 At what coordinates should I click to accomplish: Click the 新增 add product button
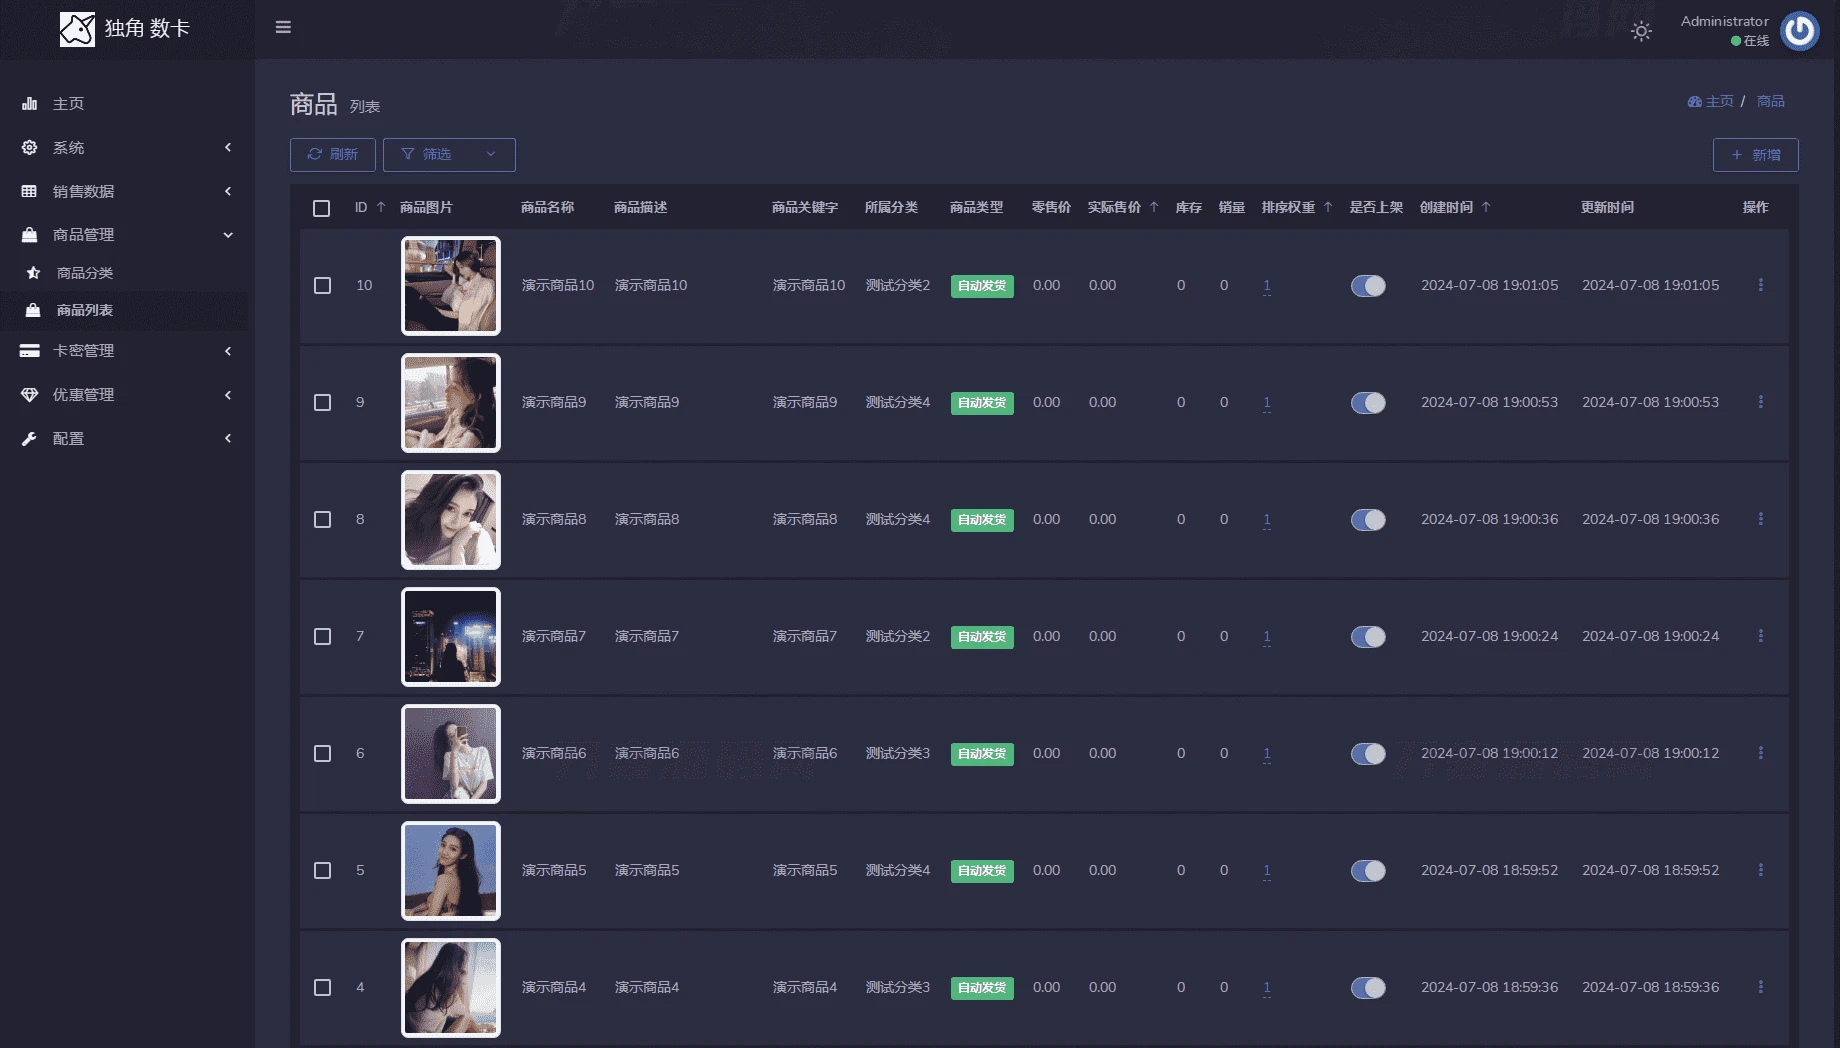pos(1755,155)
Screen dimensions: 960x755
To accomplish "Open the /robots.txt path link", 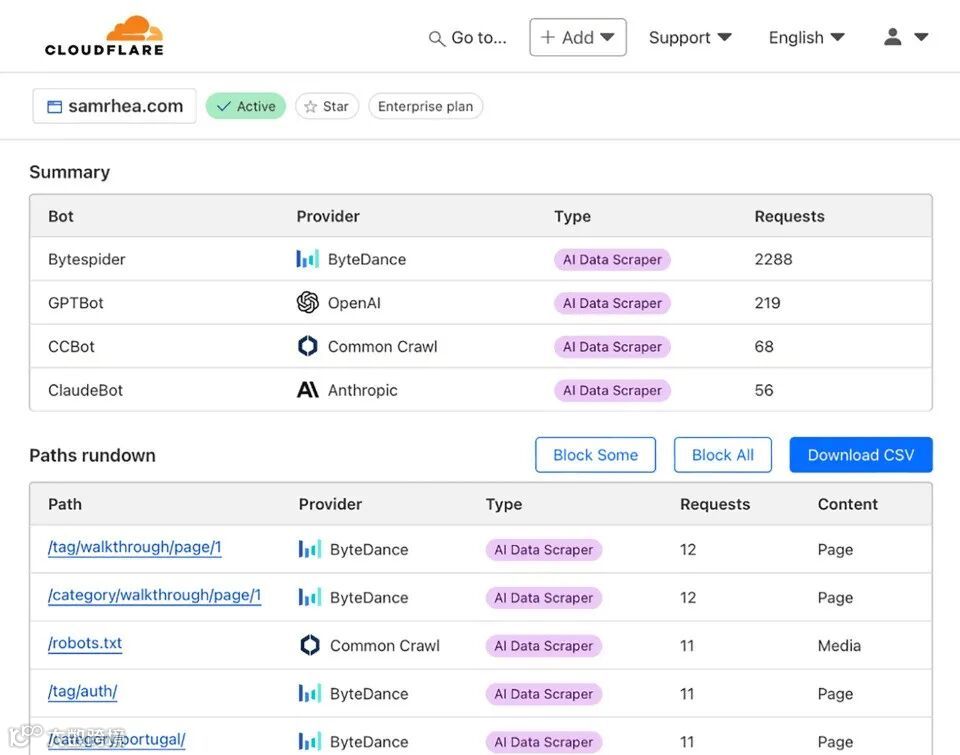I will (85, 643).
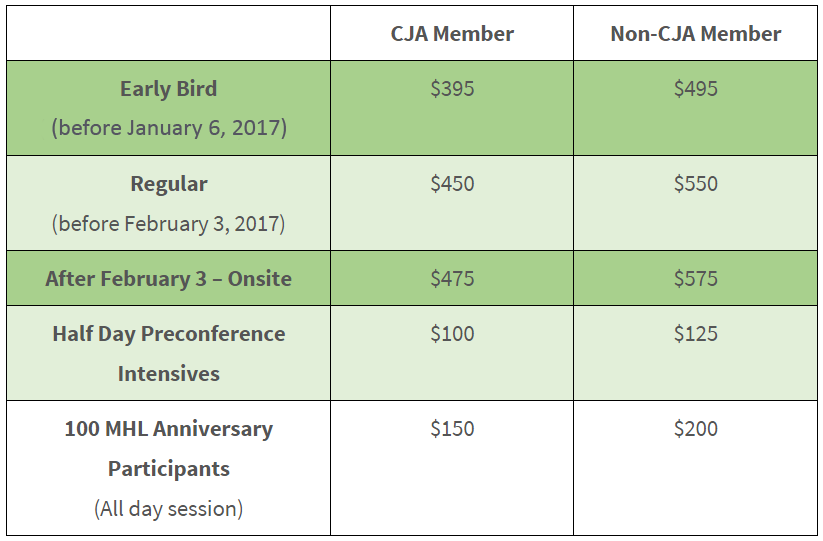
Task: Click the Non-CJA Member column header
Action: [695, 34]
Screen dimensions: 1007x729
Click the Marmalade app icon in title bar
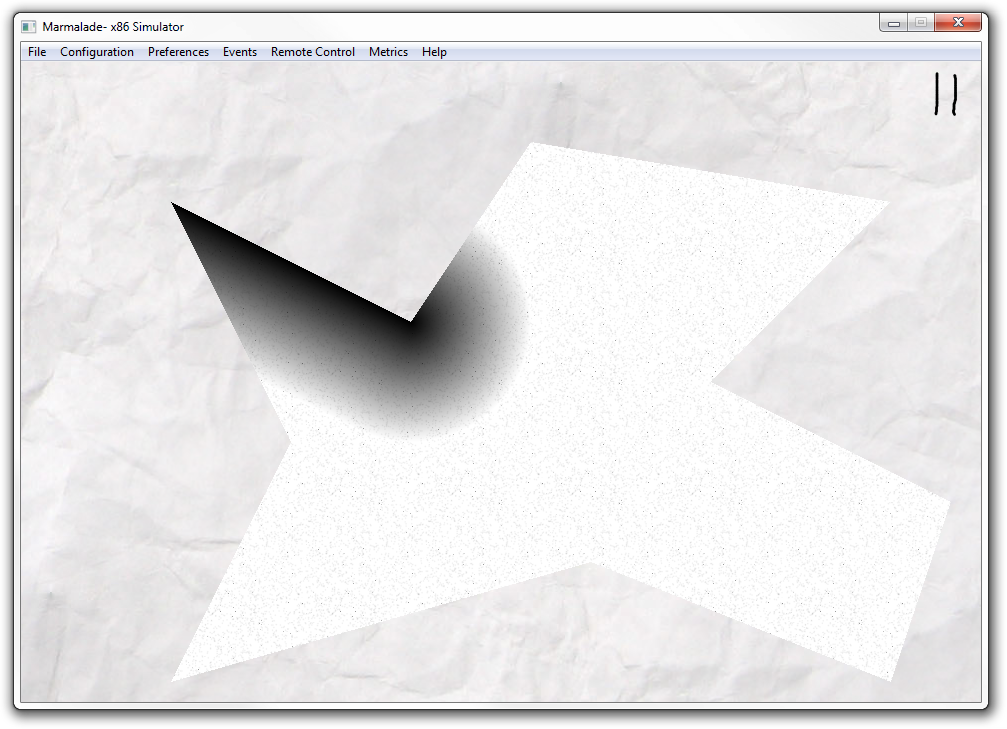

□ □ □ □ □

■ Instructions for the task: Collect every line from the records above that contains the word "dimensions".

■ Completed exercise:
Screen dimensions: 960x755
Screen dimensions: 1007x729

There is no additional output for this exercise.